• [Problem to solve]:
Each of the records must appear again, exactly as it was written.

[Pixel coordinate grounding data]
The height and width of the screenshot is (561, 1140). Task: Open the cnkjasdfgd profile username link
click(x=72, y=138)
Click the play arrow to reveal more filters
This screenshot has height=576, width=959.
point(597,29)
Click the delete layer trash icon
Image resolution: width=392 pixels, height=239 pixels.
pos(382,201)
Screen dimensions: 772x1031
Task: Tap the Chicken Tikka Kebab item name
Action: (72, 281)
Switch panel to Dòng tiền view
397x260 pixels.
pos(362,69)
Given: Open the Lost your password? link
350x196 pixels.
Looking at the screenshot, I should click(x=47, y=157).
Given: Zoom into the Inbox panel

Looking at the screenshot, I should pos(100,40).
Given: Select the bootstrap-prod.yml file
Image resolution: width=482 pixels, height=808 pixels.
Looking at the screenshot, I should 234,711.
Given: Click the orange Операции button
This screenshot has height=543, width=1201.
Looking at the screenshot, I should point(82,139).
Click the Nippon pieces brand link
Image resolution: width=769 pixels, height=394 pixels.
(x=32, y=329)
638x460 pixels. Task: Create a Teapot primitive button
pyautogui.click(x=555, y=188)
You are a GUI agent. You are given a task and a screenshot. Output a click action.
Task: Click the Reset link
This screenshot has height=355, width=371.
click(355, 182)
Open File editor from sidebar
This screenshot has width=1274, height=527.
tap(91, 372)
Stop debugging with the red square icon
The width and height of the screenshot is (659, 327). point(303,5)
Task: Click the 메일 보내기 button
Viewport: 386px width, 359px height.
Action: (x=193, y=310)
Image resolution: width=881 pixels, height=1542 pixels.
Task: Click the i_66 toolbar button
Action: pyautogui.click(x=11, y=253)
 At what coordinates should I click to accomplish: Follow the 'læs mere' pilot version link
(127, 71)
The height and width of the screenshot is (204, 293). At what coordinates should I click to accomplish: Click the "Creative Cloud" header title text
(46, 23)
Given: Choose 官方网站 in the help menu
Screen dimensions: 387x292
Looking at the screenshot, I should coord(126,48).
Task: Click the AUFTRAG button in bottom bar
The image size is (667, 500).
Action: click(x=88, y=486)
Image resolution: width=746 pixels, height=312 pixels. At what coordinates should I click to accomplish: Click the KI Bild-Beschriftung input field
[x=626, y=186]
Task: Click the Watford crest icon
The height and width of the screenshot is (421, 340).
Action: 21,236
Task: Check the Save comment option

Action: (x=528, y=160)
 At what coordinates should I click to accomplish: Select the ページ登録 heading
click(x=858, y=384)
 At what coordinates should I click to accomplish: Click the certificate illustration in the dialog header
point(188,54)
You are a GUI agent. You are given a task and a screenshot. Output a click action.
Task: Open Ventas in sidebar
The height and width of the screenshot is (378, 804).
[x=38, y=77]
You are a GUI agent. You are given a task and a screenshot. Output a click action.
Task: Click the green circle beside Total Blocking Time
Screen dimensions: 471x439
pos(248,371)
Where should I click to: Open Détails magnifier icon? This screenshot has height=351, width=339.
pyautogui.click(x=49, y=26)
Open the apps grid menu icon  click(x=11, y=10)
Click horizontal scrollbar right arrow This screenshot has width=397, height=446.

• [The answer]:
The height and width of the screenshot is (561, 1140). Task: Open the cnkjasdfgd profile username link
click(x=72, y=138)
Click the play arrow to reveal more filters
This screenshot has height=576, width=959.
point(597,29)
Click the delete layer trash icon
Image resolution: width=392 pixels, height=239 pixels.
pos(382,201)
Screen dimensions: 772x1031
Task: Tap the Chicken Tikka Kebab item name
Action: (72, 281)
Switch panel to Dòng tiền view
397x260 pixels.
pos(362,69)
Given: Open the Lost your password? link
350x196 pixels.
Looking at the screenshot, I should click(x=47, y=157).
Given: Zoom into the Inbox panel

Looking at the screenshot, I should pos(100,40).
Given: Select the bootstrap-prod.yml file
Image resolution: width=482 pixels, height=808 pixels.
Looking at the screenshot, I should 234,711.
Given: Click the orange Операции button
This screenshot has height=543, width=1201.
Looking at the screenshot, I should point(82,139).
Click the Nippon pieces brand link
Image resolution: width=769 pixels, height=394 pixels.
(x=32, y=329)
638x460 pixels. Task: Create a Teapot primitive button
pyautogui.click(x=555, y=188)
You are a GUI agent. You are given a task and a screenshot. Output a click action.
Task: Click the Reset link
This screenshot has height=355, width=371.
click(355, 182)
Open File editor from sidebar
This screenshot has width=1274, height=527.
tap(91, 372)
Stop debugging with the red square icon
The width and height of the screenshot is (659, 327). point(303,5)
Task: Click the 메일 보내기 button
Viewport: 386px width, 359px height.
Action: (x=193, y=310)
Image resolution: width=881 pixels, height=1542 pixels.
Task: Click the i_66 toolbar button
Action: pyautogui.click(x=11, y=253)
 At what coordinates should I click to accomplish: Follow the 'læs mere' pilot version link
(127, 71)
The height and width of the screenshot is (204, 293). At what coordinates should I click to accomplish: Click the "Creative Cloud" header title text
(46, 23)
Given: Choose 官方网站 in the help menu
Screen dimensions: 387x292
Looking at the screenshot, I should coord(126,48).
Task: Click the AUFTRAG button in bottom bar
The image size is (667, 500).
Action: click(x=88, y=486)
Image resolution: width=746 pixels, height=312 pixels. At what coordinates should I click to accomplish: Click the KI Bild-Beschriftung input field
[x=626, y=186]
Task: Click the Watford crest icon
The height and width of the screenshot is (421, 340).
Action: 21,236
Task: Check the Save comment option

Action: (x=528, y=160)
 At what coordinates should I click to accomplish: Select the ページ登録 heading
click(x=858, y=384)
 At what coordinates should I click to accomplish: Click the certificate illustration in the dialog header
point(188,54)
You are a GUI agent. You are given a task and a screenshot. Output a click action.
Task: Open Ventas in sidebar
The height and width of the screenshot is (378, 804).
[x=38, y=77]
You are a GUI agent. You are given a task and a screenshot. Output a click action.
Task: Click the green circle beside Total Blocking Time
Screen dimensions: 471x439
pos(248,371)
Where should I click to: Open Détails magnifier icon? This screenshot has height=351, width=339.
pyautogui.click(x=49, y=26)
Open the apps grid menu icon  click(x=11, y=10)
Click horizontal scrollbar right arrow This screenshot has width=397, height=446.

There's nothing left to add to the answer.